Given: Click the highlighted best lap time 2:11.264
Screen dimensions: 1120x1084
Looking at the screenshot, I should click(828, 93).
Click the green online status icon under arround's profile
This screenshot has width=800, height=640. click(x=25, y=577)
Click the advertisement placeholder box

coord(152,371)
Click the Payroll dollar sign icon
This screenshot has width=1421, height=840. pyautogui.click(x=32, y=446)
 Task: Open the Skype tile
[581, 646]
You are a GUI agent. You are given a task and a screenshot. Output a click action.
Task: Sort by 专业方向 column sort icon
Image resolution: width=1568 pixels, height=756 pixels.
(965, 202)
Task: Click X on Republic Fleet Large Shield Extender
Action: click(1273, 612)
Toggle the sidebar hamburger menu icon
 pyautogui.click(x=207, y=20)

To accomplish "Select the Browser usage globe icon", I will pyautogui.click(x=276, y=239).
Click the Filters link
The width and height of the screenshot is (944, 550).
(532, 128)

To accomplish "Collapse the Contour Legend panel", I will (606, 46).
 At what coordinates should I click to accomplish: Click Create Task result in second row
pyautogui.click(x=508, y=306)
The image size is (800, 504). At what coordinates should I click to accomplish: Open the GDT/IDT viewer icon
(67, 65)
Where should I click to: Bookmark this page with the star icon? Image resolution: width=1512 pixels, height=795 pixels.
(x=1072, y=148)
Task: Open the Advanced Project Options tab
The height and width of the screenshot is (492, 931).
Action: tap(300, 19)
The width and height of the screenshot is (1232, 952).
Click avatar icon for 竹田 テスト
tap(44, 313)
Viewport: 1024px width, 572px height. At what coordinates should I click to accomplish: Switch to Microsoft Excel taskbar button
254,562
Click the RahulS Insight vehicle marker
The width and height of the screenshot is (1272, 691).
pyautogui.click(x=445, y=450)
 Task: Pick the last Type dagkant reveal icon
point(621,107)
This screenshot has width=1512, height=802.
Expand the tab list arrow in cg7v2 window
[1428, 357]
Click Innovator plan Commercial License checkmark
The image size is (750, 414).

+-------+

== Exercise objective ==
From the line containing "This screenshot has width=1512, height=802." to the last line of the data above, copy each line exactly and add nothing.

== Result ==
This screenshot has width=1512, height=802.
Expand the tab list arrow in cg7v2 window
[1428, 357]
Click Innovator plan Commercial License checkmark
The image size is (750, 414).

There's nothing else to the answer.